— TASK DESCRIPTION —
Retype the lines below exactly, beginning at the line that contains "The height and width of the screenshot is (761, 1217)." and stopping after the line that contains "center [764, 655].".

— INPUT —
BEGIN

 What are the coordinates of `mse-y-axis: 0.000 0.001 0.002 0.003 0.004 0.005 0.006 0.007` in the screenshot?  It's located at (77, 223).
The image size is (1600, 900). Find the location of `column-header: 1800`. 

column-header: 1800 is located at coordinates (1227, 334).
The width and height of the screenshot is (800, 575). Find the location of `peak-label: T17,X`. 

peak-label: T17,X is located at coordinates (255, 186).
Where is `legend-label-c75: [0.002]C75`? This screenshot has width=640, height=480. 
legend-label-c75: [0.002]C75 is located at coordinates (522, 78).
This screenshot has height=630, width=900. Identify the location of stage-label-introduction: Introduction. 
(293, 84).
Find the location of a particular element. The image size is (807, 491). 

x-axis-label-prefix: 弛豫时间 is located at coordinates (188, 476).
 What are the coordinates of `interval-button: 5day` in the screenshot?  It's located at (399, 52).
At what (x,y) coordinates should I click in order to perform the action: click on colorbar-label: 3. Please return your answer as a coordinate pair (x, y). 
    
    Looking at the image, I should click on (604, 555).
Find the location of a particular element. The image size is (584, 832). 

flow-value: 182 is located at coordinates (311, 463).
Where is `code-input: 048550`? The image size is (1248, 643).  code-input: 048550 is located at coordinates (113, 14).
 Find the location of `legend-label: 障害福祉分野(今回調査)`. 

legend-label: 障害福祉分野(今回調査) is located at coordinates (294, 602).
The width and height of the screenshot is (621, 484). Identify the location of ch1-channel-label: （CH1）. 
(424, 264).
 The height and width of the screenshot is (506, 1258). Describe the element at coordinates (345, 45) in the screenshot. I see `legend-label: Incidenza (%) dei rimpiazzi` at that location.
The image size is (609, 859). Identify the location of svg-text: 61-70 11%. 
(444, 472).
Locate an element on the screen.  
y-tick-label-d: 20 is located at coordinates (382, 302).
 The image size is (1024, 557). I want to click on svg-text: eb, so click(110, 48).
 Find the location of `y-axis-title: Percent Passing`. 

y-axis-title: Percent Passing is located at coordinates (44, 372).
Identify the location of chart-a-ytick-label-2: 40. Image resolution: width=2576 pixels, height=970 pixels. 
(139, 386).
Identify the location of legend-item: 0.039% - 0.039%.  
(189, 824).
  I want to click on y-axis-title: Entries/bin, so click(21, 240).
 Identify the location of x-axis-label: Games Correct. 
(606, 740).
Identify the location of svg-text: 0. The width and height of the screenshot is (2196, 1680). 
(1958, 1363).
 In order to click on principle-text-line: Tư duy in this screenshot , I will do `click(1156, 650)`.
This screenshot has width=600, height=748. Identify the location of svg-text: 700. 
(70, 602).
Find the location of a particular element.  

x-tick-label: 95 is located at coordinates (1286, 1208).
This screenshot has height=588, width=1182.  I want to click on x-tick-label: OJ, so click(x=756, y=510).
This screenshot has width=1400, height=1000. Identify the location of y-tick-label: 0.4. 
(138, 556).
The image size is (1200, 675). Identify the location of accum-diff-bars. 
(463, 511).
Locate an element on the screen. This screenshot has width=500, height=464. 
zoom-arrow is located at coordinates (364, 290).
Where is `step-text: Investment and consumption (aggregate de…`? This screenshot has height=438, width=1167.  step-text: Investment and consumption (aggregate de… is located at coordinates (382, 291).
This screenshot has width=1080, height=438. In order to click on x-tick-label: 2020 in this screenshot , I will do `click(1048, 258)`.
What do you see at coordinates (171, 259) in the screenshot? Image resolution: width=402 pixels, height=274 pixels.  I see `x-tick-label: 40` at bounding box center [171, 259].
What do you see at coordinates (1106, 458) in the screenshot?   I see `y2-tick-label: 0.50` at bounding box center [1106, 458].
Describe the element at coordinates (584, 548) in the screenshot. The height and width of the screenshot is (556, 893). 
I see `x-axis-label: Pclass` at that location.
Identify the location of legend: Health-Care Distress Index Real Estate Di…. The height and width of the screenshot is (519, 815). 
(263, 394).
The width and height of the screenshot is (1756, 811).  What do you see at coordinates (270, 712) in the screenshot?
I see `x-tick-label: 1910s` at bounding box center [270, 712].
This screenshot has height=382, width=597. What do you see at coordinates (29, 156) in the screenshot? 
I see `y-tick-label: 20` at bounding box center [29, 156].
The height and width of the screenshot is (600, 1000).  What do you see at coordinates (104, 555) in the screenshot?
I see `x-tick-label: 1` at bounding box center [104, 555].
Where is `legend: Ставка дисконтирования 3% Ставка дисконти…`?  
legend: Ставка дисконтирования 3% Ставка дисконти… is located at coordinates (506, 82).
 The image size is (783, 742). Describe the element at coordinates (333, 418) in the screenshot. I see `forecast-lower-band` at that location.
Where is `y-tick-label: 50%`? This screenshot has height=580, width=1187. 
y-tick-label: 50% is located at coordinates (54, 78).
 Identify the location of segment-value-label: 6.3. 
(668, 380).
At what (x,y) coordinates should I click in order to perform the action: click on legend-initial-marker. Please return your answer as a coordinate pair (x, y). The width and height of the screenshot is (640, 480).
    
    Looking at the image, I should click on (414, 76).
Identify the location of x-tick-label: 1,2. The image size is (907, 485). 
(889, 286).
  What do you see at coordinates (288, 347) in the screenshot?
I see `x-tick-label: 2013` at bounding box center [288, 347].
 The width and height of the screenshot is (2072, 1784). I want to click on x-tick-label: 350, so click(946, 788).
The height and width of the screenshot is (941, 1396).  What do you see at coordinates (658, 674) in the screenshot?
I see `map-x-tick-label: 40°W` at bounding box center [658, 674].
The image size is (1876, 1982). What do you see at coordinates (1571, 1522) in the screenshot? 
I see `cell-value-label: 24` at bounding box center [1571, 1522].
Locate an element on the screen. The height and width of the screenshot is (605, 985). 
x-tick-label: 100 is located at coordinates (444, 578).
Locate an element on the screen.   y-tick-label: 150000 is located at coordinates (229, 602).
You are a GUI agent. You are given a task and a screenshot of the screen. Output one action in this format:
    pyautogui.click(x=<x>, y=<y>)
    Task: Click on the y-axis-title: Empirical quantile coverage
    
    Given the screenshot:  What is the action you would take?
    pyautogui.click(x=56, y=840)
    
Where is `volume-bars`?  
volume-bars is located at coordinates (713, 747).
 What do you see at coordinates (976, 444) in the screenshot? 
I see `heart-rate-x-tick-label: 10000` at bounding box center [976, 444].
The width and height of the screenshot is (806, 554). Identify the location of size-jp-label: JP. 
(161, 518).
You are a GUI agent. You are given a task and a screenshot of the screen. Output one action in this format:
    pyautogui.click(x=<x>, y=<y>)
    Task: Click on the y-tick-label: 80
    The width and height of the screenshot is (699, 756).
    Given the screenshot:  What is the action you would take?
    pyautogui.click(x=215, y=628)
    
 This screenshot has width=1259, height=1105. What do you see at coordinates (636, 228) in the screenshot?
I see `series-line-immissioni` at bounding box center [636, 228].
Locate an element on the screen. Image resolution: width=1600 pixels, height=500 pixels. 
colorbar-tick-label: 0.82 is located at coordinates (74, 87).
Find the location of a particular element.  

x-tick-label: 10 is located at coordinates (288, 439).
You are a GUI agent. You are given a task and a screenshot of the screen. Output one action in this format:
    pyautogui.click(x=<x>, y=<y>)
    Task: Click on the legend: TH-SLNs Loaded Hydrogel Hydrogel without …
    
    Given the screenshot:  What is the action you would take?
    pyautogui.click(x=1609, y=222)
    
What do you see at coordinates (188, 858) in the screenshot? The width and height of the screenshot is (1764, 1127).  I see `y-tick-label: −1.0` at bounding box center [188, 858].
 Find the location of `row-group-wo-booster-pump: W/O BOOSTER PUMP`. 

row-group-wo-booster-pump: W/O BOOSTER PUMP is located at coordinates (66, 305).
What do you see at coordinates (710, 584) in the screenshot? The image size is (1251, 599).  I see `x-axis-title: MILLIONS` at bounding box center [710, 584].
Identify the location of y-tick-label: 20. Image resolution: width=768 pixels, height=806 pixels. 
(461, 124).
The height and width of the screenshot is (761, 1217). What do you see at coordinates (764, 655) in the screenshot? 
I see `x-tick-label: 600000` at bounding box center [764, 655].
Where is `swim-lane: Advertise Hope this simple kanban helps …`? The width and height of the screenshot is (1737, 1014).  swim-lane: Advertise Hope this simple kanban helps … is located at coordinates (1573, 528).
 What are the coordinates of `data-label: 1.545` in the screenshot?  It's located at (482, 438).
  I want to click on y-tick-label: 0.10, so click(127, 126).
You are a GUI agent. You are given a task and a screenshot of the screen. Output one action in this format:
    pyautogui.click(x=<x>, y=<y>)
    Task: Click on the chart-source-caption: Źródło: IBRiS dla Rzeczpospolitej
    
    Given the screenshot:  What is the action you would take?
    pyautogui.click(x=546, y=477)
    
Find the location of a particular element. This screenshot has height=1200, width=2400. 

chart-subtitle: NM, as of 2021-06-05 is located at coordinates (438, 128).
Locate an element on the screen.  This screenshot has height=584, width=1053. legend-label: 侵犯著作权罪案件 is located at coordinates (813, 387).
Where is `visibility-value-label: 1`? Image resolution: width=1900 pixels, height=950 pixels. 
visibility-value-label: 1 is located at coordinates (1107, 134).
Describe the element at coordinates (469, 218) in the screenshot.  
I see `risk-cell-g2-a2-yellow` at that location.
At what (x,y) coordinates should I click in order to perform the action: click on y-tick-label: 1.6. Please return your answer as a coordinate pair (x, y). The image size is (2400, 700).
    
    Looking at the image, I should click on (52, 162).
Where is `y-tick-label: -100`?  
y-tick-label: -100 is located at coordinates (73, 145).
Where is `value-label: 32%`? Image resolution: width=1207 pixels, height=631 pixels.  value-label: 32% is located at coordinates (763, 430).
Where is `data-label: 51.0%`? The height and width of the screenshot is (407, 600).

END

— SOLVED PROBLEM —
The height and width of the screenshot is (761, 1217). What do you see at coordinates (764, 655) in the screenshot? 
I see `x-tick-label: 600000` at bounding box center [764, 655].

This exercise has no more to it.